From your remarks it seems then that it introduces dependencies from applications.
This is a part of what we are trying to avoid

Jacques

Hans Bakker wrote:
Jacopo,

you are making here a very negative review of the Birt integration....as
any component sure there is room for improvement however....

Some positives you did not even notice?

1. can use minilanguage for the retrieval
2. can use ofbiz fieldnames and entity names. (not databasenames)
3. can use OFBiz views.....
4. can fully integrate in the ERP application.
5. has many inbuilt output formats.
6. Incorporates the warehouse entities.

Created/extended the datawarehouse which is essential for ordereporting.
We have very big customers where using order reports directly on the
OFBiz database was not possible.

This warehouse function is essential for large customers

I very strongly think about keeping this in the framework.

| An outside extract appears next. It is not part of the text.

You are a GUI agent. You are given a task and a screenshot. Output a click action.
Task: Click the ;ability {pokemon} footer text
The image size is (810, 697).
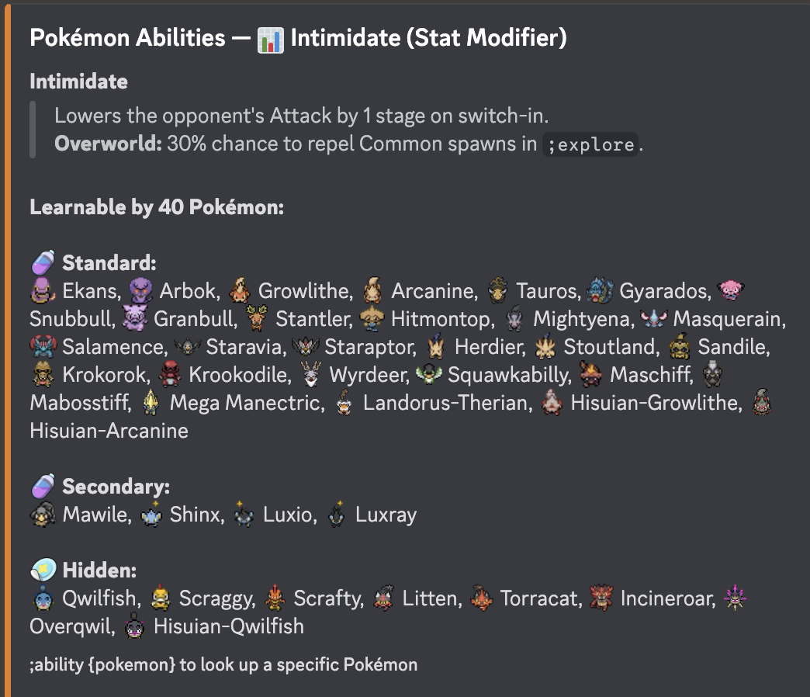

BI component I agree, can go....

Regards,
Hans


On 03/20/2012 06:47 PM, Jacopo Cappellato wrote:
L) framework/birt (and related dependencies/reports spread around): move to 
"Extras"

M) framework/bi (and related dependencies - ecas/business rules and data - spread 
around): move to "Extras"

This is an area where Hans and I are in disagreement and we didn't get much 
feedback from others.

So I would like to explain here why I think we should move the Birt component 
and the Birt reports out of the framework and
consider them as optional tools.
There are currently 18 reports in the applications implemented with Birt; but 
they really seem experiments rather than something
really usable; to give you some examples:
* in most of them there is this code like this:

userLogin = null;
try {
     userLogin = 
delegator.findByPrimaryKey("UserLogin",UtilMisc.toMap("userLoginId","admin"));
} catch(e) {
         Debug.logError(e,"");
}

* all the retrieval logic (scripts) is inlined with layout definition and this 
is something we try to avoid in all the existing
screens * entity list iterators are not properly closed
* some of the widget based financial reports have been converted to Birt: their 
layout is still very simple and comparable to
the widget based versions available before Birt; so the conversion to Birt 
added a dependencies on this component without adding
real value (the rptdesign files mix together data preparation scripts and ui 
definitions and in order to maintain them you have
to use the Birt designer); also some of them are now broken: Income Stetements, 
Balance Sheet etc... This is probably caused by
the recent refactoring of JSR-223 but the original widget based PDF are still there and are working fine... * building a report with this Birt integration still requires a lot of development work (similar to the one required to create a screen); but then the code in the rptdesign is very difficult to maintain without the editor
My questions are:
* do you really think that this way of integrating rptdesign reports is the 
answer to fill the gap of a good reporting tool in
OFBiz? Are you actually using this integration for your reports? * do we all agree to make this Birt integration the best practice mechanism for all OFBiz reports?
* do you really think that we should replace all the existing widget generated 
reports and FOP reports with rptdesign reports
built using the existing Birt integration under the framework?
If any of your answers will be "no" then in my opinion it would be much better 
to:
1) make Birt integration an optional component, downloaded separately
2) move the existing rptdesign reports out of the applications and keep them in 
the external Birt component
3) at this point users will have the option to use the Birt component or not, 
but the ootb code will be clean and without
dependencies on it; most of all, we will not deliver reports that looks similar 
(ugly) but they are implemented randomly with
Birt or Widgets 4) start evaluating, as a community, what should be the best 
practices for ootb reports: what is the tool we
want, what are the minimal requirements etc... and then work together to get it 
in place and then migrate all existing reports
to it in order to have a consistent system; if the community will not be able 
to reach a consensus on this, then we should leave
the decision about the reporting tool to use to the end user
I think that the Birt integration is a nice optional component, and I see that 
there may be interested parties, but in its
current status it is not something ready for becoming the primary reporting tool for the ootb applications.